Talk to Your Child About Bullying

Ask your child to tell you more about any incidents he's mentioned, or say that you've noticed he doesn't seem to like his sport as much as he used to. It's important to ask questions calmly and also to avoid shaming your child as you gather information.

Of course, any bullying your child is experiencing isn't his fault, so make that clear. You want him to know that you're on his side and ready to help him get through this. Be sure to tell him that you're proud of him for telling you what's going on. That's not easy for most kids to do.

Take Action Against Bullying in Sports

It's important to get involved right away. Kids in this situation really need help from trusted adults, so don't expect your child to go it alone. The National Alliance for Youth Sports (NAYS) offers these tips kids can use when they're confronted with bullying. Talk them over with your child. Sometimes role-playing helps too.

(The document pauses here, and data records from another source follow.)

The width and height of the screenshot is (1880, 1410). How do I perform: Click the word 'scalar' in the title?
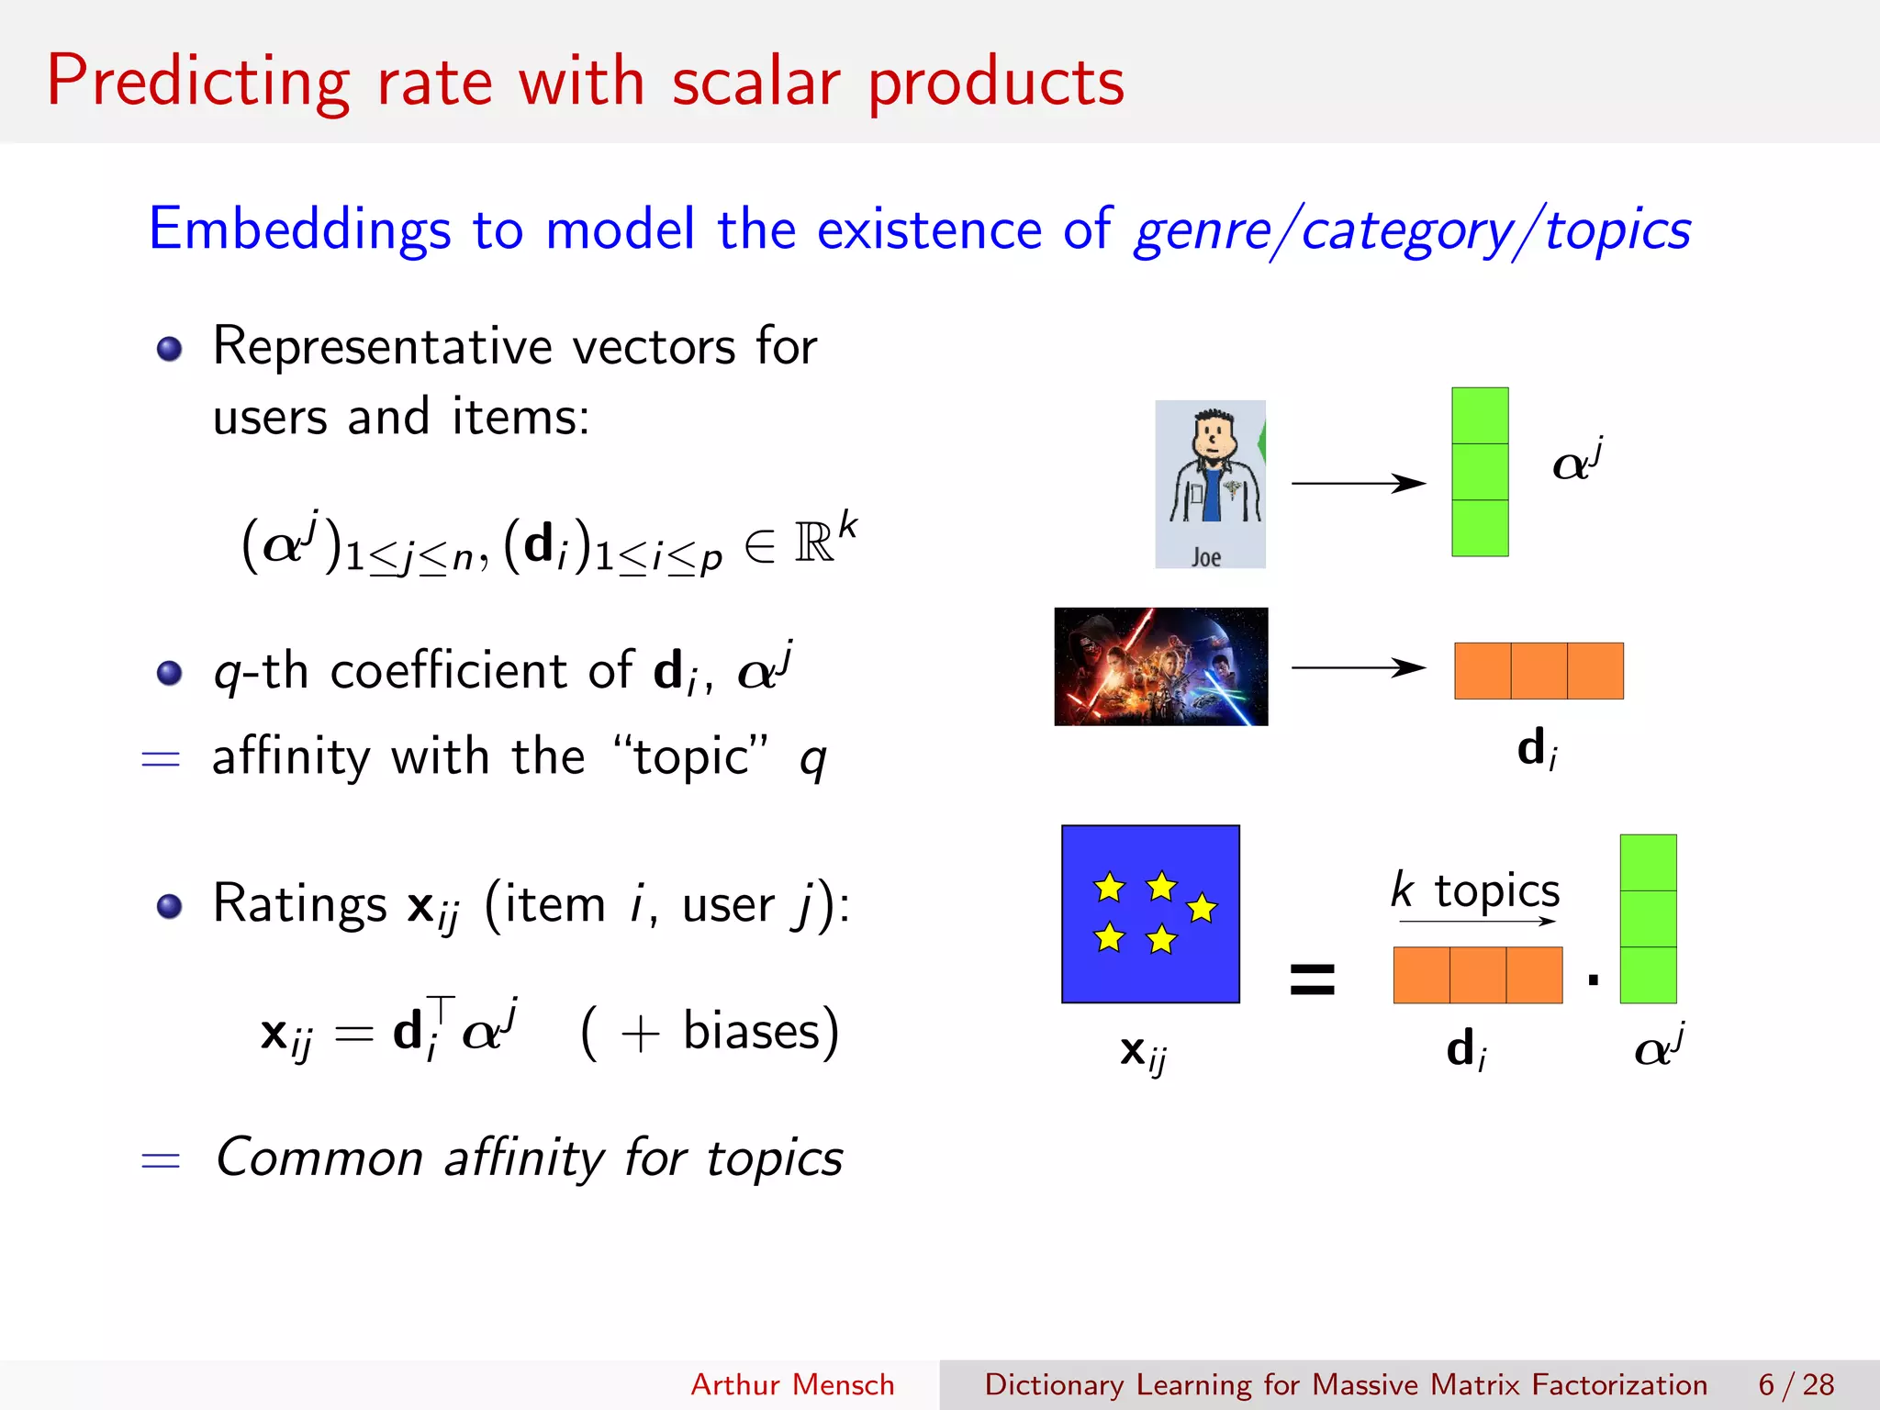755,83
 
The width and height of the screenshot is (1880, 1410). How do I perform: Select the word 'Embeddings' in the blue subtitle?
299,229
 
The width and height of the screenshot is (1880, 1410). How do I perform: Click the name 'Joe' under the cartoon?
1206,557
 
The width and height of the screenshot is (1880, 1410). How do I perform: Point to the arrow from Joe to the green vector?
1359,483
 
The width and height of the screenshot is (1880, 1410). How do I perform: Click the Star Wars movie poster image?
1161,666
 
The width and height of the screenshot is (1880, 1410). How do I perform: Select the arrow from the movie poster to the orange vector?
1359,667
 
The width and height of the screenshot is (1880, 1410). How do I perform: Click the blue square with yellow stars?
1150,914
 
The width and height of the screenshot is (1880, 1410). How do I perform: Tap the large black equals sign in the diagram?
1313,979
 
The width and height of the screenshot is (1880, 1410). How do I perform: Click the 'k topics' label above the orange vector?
1475,890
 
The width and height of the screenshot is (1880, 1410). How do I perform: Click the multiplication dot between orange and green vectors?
1593,979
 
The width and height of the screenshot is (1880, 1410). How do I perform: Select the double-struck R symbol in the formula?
814,543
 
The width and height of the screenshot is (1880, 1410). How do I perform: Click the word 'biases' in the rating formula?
751,1031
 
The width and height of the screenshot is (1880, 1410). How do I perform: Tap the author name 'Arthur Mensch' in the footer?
792,1384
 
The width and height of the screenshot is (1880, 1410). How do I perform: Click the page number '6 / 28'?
1796,1384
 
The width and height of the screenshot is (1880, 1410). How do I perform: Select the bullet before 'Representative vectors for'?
169,349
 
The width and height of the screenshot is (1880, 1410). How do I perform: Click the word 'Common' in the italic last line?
319,1158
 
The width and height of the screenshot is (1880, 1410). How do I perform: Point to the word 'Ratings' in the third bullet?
299,904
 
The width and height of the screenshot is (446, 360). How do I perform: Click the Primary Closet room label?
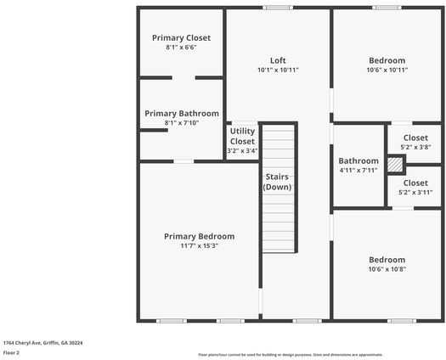pos(181,38)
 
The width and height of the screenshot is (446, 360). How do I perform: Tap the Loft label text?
pos(278,60)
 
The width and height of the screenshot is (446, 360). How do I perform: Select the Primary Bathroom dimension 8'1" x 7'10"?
pos(181,123)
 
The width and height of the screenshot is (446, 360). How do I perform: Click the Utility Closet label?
pos(242,136)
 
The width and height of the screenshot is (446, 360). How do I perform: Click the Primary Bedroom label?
pos(199,236)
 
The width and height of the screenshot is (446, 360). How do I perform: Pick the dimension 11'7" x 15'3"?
pos(199,246)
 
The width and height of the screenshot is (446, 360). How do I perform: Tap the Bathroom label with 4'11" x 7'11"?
pos(358,160)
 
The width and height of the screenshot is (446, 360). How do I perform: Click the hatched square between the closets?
pos(394,165)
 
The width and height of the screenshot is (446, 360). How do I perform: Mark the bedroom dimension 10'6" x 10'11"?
pos(387,70)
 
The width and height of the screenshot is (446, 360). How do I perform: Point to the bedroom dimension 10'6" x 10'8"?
pos(387,269)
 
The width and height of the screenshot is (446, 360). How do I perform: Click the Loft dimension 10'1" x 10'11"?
pos(278,70)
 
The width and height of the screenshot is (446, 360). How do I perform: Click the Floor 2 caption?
pos(11,352)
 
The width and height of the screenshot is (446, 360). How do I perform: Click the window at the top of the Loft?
pos(277,8)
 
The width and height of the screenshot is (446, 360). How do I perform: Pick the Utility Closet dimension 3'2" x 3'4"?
pos(242,151)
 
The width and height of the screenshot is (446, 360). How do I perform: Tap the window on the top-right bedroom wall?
pos(387,8)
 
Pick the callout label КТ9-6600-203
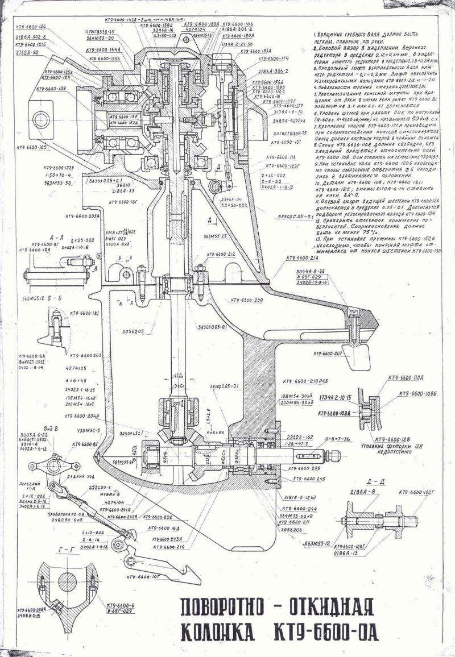tap(86, 355)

  • Take a deep breath and let the air out slowly.
  • Stand tall with your head up.
  • Keep your hands at their sides.
  • Have a relaxed and focused facial expression, not angry or laughing.
  • Maintain eye contact.
  • Speak with a calm voice but loud enough to be heard by the child who is bullying or those who are witnesses.
  • Use non-confrontational words but with a confident tone of voice. (He might say, "That's bullying and I don't like it. Stop it so we can all have fun here.")
  • Avoid name-calling or making threats.
  • Avoid finger-pointing or other threatening gestures.
  • Be brief and direct with your responses.
  • Avoid bringing up old grudges.

While empowering your child is important and helpful, it's likely you'll also need to bring this issue up with his coach, too. (Avoid contacting the bullies or their parents yourself, or making your child meet with them.)

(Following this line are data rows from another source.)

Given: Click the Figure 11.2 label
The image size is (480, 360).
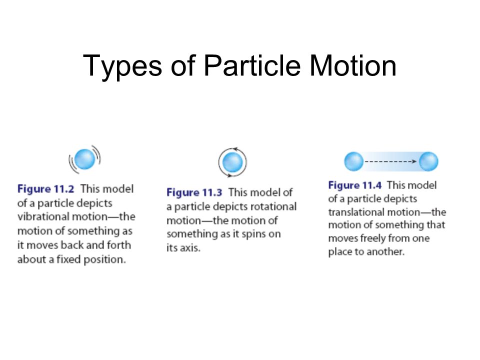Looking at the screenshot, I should click(47, 190).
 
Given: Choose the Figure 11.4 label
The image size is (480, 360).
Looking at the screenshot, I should click(355, 186).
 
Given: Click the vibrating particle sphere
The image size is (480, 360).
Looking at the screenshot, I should click(85, 160).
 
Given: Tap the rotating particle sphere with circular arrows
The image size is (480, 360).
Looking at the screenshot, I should click(232, 162).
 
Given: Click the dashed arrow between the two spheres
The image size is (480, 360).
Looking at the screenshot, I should click(390, 162).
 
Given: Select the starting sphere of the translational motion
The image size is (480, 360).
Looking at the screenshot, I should click(354, 162).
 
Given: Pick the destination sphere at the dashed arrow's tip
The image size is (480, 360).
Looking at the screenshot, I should click(428, 162).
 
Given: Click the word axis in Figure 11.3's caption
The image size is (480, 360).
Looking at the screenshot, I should click(190, 248).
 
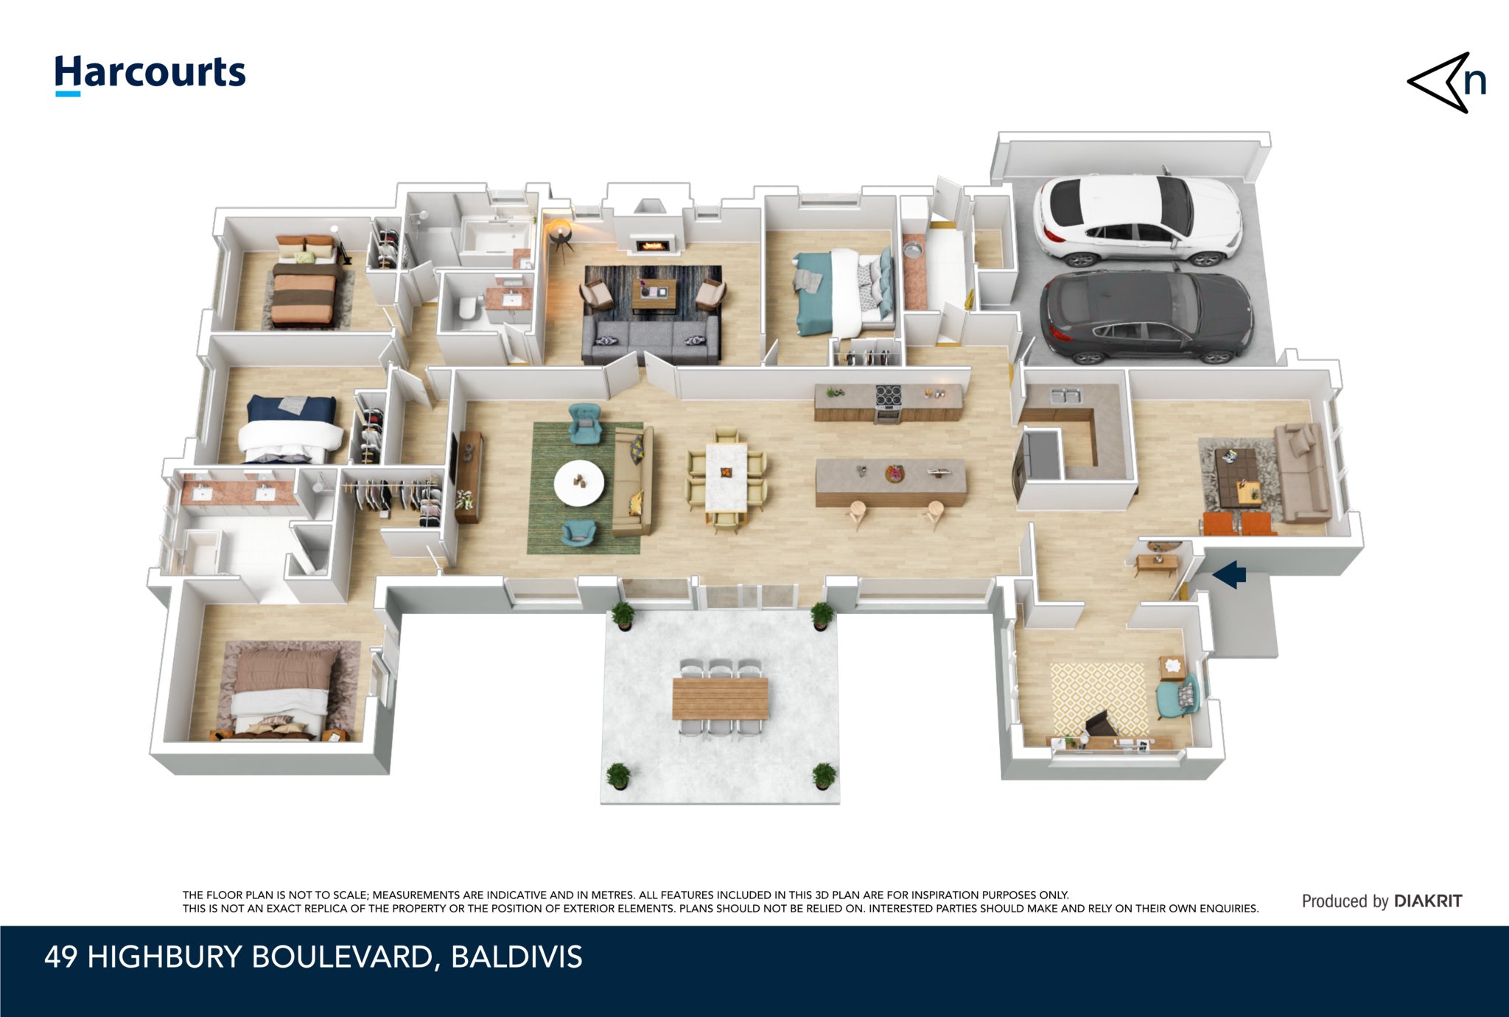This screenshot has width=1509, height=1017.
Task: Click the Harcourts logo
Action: click(x=150, y=74)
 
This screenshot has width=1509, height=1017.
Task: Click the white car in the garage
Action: click(x=1138, y=220)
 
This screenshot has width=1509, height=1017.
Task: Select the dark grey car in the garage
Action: click(x=1146, y=317)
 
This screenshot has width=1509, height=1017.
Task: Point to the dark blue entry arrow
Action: click(x=1230, y=574)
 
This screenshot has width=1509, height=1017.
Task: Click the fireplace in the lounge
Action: click(x=652, y=244)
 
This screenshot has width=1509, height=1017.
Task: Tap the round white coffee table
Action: click(x=579, y=483)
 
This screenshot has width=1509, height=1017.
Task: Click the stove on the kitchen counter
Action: click(x=888, y=402)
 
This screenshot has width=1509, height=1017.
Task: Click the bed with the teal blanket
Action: click(x=844, y=291)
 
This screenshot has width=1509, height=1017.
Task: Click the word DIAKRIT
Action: click(x=1428, y=901)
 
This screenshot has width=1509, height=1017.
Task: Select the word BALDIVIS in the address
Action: click(x=517, y=957)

A face-to-face meeting with the coach is best, says NAYS, because it shows you take this seriously.

The coach needs to be an ally for all of his players. Ask what the coach can do to help your child (and every child) feel safe as a member of the team. If you're not satisfied with his response or it's not effective, contact the baseball league's administrators to ask for their help. Keep your child in the loop, too. He may have his own ideas about what would make him feel safe. If that includes switching teams or even quitting, support his decision.